Exercise prompt:
In the data that follows, find the line with "on lane graph"; transcribe it, every later line up to the one with "Given: Click into the Success threshold field", and that line as well, exactly and with no others.

Available data:
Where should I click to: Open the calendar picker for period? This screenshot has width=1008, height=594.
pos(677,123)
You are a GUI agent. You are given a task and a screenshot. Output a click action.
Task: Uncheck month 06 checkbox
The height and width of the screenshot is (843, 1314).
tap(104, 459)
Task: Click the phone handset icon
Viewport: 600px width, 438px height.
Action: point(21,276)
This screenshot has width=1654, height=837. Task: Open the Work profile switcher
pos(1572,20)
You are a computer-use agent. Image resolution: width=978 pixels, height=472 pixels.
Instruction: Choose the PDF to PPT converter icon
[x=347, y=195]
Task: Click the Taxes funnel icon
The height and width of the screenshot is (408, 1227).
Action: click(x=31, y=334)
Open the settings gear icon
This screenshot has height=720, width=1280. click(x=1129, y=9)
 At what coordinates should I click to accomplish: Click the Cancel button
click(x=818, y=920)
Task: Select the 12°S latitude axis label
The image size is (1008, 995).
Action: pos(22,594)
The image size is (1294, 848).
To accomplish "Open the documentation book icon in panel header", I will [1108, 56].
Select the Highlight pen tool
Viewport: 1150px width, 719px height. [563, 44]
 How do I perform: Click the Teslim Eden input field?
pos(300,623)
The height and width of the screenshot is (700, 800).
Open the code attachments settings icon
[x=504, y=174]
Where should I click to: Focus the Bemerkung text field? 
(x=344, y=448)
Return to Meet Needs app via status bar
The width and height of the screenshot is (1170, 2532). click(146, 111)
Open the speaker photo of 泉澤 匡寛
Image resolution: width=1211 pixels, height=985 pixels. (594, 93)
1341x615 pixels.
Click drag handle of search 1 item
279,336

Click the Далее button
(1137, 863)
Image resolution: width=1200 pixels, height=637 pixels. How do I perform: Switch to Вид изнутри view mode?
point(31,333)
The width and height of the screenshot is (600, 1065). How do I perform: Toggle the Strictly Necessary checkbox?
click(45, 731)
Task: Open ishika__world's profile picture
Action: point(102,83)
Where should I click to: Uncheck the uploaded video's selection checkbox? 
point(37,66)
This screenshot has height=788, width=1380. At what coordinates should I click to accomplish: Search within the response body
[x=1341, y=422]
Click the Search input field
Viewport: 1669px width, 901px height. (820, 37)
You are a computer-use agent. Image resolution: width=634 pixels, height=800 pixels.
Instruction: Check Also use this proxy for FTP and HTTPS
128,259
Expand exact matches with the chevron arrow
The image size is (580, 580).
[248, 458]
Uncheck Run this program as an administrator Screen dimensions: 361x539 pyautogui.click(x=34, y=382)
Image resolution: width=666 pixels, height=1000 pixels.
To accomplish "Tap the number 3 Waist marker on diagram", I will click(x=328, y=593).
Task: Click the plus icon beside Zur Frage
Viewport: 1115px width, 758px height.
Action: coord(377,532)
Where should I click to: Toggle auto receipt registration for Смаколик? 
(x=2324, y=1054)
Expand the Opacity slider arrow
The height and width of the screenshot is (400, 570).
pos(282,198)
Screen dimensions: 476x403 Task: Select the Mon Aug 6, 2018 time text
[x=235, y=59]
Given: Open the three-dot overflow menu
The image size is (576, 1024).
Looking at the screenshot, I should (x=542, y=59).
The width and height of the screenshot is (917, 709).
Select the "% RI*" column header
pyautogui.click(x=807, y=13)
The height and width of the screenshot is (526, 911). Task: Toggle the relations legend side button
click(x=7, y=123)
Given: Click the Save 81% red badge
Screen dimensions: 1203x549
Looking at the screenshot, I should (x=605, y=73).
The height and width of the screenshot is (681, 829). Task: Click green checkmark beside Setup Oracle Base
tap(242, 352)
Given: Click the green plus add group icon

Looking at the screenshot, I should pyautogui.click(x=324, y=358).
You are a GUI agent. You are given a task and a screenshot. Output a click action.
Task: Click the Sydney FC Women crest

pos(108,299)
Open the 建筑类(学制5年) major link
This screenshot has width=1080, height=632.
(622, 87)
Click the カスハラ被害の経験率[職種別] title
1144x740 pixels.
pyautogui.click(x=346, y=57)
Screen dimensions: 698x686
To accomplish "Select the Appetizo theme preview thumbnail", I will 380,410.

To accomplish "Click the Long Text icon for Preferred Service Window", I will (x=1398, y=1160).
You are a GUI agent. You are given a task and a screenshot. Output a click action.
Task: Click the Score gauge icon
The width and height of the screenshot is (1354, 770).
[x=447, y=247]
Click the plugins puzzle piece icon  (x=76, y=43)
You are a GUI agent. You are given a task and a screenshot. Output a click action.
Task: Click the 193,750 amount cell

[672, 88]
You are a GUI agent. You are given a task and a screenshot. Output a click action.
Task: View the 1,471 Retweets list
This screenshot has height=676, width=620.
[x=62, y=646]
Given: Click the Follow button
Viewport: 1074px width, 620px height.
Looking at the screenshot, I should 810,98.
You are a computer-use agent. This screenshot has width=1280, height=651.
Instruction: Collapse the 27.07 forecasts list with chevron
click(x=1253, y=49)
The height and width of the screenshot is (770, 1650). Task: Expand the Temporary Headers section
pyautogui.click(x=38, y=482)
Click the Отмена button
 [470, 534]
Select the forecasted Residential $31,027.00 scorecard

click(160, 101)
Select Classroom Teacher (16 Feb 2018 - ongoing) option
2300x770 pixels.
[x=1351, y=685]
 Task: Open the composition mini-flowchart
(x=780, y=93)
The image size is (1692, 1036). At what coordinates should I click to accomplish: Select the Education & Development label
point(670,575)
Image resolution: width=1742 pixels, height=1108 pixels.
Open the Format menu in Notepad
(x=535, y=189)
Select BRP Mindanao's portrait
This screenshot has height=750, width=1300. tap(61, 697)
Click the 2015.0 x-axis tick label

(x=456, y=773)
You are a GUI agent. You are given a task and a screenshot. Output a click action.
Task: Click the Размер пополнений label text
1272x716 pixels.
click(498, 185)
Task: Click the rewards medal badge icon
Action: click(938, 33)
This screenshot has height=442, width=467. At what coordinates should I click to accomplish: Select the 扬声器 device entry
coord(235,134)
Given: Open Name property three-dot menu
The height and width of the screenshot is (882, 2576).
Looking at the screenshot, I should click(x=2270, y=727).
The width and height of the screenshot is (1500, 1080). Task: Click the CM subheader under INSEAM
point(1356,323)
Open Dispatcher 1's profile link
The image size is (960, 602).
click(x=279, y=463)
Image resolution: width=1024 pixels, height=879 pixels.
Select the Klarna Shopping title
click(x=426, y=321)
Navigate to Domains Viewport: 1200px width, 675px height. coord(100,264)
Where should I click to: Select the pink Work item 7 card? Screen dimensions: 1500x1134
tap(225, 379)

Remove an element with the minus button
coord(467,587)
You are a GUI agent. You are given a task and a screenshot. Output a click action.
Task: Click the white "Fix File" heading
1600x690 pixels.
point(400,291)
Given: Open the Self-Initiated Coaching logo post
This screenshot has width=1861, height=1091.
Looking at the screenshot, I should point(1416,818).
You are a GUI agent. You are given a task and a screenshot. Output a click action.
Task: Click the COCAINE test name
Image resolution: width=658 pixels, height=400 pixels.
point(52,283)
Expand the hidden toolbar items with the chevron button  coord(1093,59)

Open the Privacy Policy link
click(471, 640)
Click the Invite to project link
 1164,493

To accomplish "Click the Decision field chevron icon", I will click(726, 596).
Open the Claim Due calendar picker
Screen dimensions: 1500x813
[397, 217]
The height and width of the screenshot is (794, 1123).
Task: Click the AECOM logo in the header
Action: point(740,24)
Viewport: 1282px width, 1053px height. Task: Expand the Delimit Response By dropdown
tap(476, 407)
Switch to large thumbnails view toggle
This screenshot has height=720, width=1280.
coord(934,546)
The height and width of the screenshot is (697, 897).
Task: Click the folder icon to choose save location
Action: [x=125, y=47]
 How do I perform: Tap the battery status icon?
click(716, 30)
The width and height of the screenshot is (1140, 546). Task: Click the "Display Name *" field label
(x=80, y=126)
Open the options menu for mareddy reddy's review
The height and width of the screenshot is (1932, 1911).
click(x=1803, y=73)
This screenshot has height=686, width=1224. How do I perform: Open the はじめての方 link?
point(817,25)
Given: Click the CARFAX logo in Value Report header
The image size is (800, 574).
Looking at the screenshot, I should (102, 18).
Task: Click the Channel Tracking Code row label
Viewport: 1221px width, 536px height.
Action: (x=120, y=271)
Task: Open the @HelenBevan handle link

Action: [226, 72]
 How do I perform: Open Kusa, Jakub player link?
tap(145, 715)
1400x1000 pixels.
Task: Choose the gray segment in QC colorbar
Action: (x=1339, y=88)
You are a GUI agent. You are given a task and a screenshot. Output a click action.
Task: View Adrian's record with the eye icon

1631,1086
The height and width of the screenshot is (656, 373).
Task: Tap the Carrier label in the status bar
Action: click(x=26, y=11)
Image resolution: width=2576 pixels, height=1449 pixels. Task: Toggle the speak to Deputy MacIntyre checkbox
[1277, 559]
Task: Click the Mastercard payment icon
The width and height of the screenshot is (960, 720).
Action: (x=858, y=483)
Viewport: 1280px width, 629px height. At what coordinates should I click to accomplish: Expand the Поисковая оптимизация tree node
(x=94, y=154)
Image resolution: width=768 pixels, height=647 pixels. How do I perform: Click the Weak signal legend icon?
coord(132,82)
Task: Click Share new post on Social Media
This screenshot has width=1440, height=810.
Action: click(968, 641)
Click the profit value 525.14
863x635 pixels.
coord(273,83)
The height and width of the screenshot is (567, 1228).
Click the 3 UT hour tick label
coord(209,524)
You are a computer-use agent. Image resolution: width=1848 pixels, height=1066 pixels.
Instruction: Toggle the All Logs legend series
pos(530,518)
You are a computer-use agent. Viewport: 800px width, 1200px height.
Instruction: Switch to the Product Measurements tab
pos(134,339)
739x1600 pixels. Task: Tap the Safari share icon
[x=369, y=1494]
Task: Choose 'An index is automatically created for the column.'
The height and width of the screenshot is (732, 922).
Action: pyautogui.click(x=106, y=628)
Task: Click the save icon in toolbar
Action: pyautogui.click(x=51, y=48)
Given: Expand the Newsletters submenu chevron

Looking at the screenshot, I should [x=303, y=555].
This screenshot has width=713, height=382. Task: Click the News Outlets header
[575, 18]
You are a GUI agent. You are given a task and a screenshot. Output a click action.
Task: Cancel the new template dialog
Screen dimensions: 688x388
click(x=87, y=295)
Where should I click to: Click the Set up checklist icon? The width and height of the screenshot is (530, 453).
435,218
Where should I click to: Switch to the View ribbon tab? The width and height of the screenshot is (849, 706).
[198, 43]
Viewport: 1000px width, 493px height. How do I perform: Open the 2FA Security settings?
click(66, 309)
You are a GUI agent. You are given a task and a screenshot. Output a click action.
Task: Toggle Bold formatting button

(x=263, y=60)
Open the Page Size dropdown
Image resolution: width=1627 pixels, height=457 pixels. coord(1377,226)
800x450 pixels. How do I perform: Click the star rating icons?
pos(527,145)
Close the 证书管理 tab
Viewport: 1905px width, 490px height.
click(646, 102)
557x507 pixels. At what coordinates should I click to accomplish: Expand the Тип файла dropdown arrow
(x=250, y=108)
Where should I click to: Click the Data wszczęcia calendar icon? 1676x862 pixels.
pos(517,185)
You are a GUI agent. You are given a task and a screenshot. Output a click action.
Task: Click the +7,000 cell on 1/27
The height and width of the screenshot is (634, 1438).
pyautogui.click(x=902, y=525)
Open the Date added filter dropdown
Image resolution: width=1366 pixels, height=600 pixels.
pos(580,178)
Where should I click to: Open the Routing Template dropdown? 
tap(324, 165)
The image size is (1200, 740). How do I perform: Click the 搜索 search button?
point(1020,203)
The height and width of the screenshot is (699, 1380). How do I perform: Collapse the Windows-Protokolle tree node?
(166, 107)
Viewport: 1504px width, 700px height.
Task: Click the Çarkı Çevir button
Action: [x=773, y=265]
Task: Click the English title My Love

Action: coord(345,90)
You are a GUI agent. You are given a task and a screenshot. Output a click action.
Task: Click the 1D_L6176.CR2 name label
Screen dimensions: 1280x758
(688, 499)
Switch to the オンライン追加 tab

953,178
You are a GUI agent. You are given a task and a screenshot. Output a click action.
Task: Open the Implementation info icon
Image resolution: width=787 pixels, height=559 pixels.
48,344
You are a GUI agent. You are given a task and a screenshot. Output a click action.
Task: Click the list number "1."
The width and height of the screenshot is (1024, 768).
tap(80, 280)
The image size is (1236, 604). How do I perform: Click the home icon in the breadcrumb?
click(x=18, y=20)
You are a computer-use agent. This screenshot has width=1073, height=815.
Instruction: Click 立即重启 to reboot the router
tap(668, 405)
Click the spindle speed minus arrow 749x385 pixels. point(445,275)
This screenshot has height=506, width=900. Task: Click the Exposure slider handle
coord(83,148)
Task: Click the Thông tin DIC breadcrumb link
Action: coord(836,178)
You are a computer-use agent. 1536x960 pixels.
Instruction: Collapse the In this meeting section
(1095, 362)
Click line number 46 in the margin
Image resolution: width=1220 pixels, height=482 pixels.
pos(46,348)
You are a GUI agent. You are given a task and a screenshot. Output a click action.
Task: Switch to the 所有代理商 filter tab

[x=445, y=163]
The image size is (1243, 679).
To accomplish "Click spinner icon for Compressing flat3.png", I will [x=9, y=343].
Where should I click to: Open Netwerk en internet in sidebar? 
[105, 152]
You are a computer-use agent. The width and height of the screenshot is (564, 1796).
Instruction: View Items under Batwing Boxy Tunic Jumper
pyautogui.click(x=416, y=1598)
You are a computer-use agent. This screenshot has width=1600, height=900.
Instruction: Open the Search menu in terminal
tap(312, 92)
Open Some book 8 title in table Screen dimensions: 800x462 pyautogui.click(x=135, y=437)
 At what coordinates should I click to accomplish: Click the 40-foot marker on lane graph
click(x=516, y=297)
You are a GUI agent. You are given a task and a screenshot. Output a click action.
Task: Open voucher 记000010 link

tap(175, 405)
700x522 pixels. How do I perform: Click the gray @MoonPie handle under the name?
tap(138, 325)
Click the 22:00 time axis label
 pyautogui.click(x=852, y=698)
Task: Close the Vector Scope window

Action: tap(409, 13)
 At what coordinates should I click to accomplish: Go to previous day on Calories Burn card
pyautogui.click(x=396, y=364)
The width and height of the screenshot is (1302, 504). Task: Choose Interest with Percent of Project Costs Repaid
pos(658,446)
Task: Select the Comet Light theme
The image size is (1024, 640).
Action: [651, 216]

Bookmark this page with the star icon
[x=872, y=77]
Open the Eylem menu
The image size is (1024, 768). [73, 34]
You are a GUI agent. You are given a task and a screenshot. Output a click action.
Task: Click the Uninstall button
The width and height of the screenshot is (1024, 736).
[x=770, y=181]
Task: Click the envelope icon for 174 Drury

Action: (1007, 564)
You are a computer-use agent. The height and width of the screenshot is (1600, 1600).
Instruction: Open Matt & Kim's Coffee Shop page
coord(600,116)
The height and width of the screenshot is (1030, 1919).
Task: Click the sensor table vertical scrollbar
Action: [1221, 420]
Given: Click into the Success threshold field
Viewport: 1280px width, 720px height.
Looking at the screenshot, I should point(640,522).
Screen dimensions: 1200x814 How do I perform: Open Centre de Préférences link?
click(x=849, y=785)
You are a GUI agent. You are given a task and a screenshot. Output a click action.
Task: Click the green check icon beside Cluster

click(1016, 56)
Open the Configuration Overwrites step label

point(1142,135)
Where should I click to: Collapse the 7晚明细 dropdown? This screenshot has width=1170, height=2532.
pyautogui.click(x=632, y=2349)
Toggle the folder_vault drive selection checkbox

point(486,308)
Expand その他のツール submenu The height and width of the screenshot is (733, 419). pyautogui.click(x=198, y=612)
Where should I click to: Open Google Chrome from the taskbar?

Expected answer:
 At what coordinates should I click to accomplish: Click the 40-foot marker on lane graph
click(x=516, y=297)
You are a GUI agent. You are given a task and a screenshot. Output a click action.
Task: Open voucher 记000010 link

tap(175, 405)
700x522 pixels. How do I perform: Click the gray @MoonPie handle under the name?
tap(138, 325)
Click the 22:00 time axis label
 pyautogui.click(x=852, y=698)
Task: Close the Vector Scope window

Action: tap(409, 13)
 At what coordinates should I click to accomplish: Go to previous day on Calories Burn card
pyautogui.click(x=396, y=364)
The width and height of the screenshot is (1302, 504). Task: Choose Interest with Percent of Project Costs Repaid
pos(658,446)
Task: Select the Comet Light theme
The image size is (1024, 640).
Action: [651, 216]

Bookmark this page with the star icon
[x=872, y=77]
Open the Eylem menu
The image size is (1024, 768). [73, 34]
You are a GUI agent. You are given a task and a screenshot. Output a click action.
Task: Click the Uninstall button
The width and height of the screenshot is (1024, 736).
[x=770, y=181]
Task: Click the envelope icon for 174 Drury

Action: (1007, 564)
You are a computer-use agent. The height and width of the screenshot is (1600, 1600).
Instruction: Open Matt & Kim's Coffee Shop page
coord(600,116)
The height and width of the screenshot is (1030, 1919).
Task: Click the sensor table vertical scrollbar
Action: [1221, 420]
Given: Click into the Success threshold field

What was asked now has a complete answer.